Realm and resolver scoping is additive:
realm=Rqueries every resolver inR,resolver=XqueriesX, and combining both queries the union. With neither parameter all resolvers across all realms are queried.- Query Parameters:
realm – query every resolver in this realm.
resolver – query this resolver.
username (user /) – filter by login name; supports the
*wildcard.<resolver-attr> – any other key is forwarded to each resolver’s
getUserListas a search field. Wildcard support is resolver-class-specific.attributes – comma-separated list of attribute names to return per user. In addition to user-store attributes,
resolverandeditableare privacyIDEA-managed extras. If omitted, all attributes are returned.include_custom_attributes –
True(default) merges privacyIDEA custom user attributes into the response.

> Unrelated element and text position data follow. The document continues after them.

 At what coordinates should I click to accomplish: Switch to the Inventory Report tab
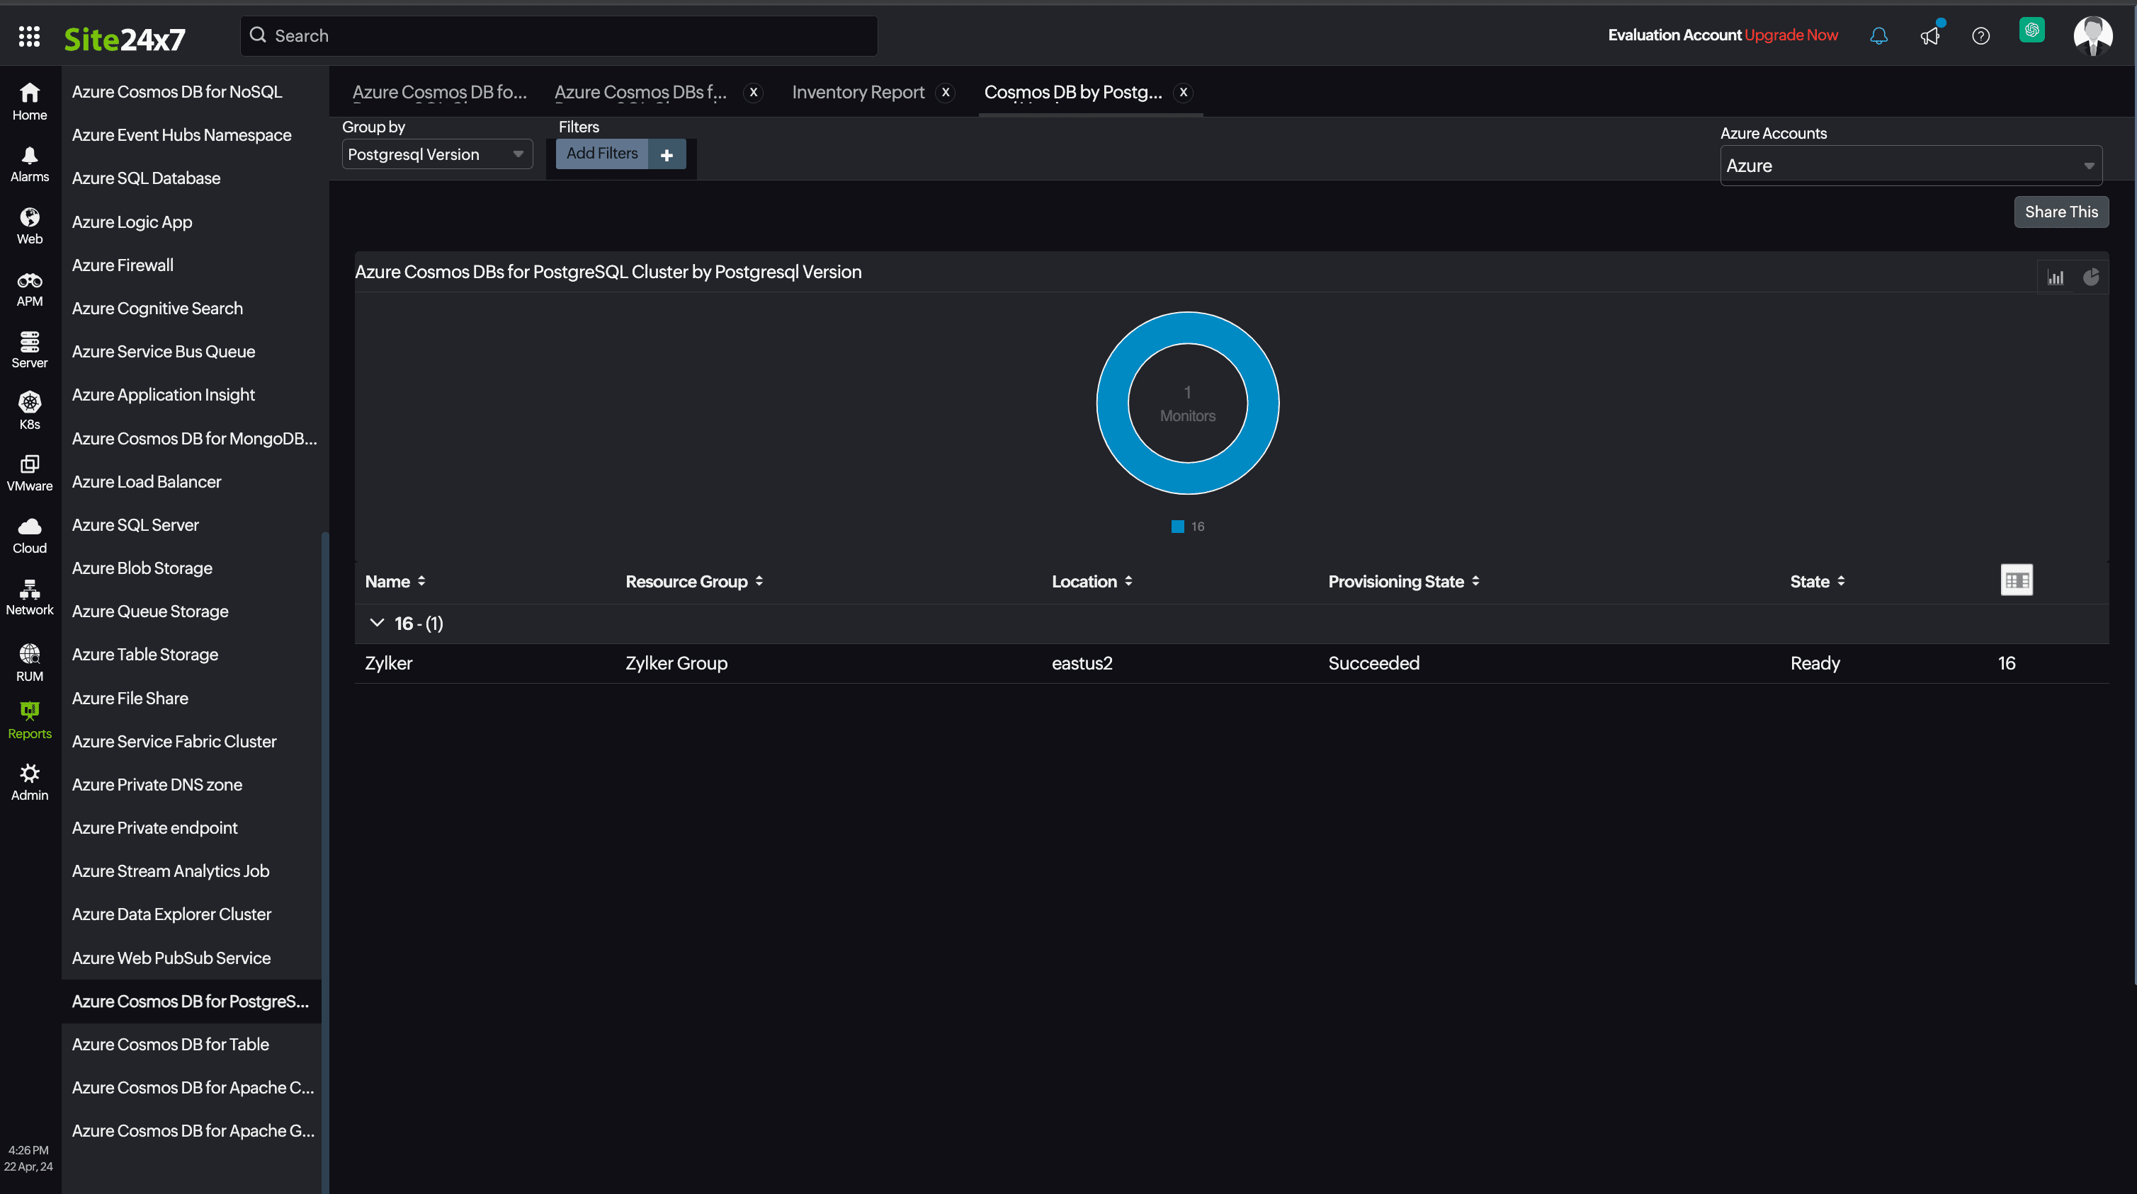coord(858,92)
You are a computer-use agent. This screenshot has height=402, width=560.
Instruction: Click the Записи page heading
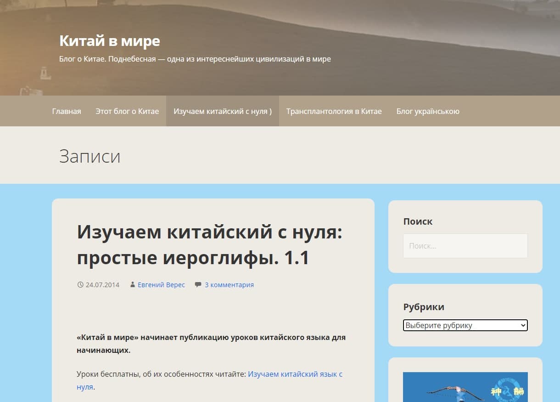click(90, 156)
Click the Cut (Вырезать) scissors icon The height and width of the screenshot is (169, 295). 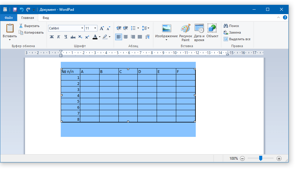coord(21,26)
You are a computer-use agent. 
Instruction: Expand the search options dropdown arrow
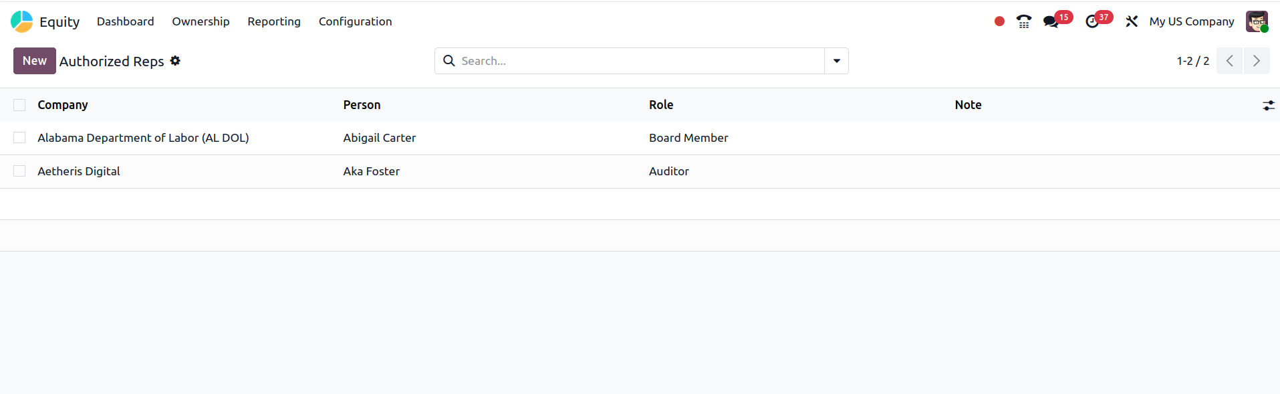836,61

Custom attributes are only merged when a single realm is in scope.
- Status Codes:
200 OK – list of user dictionaries in
result.value.
Example request:
GET /user/?realm=realm1 HTTP/1.1 Host: example.com Accept: application/json
Example response:
HTTP/1.1 200 OK Content-Type: application/json { "id": 1, "jsonrpc": "2.0", "result": { "status": true, "value": [ { "username": "alice", "userid": "1009", "givenname": "Alice", "surname": "Liddell", "email": "alice@example.com", "mobile": "+44 12345", "phone": "+44 67890", "description": "Alice Liddell,...", "resolver": "ldap-corp" } ] }, "version": "privacyIDEA unknown" }
- POST /user/attribute¶
Set a custom user attribute. Custom attributes are key/value records privacyIDEA stores alongside a user, independent of the user store.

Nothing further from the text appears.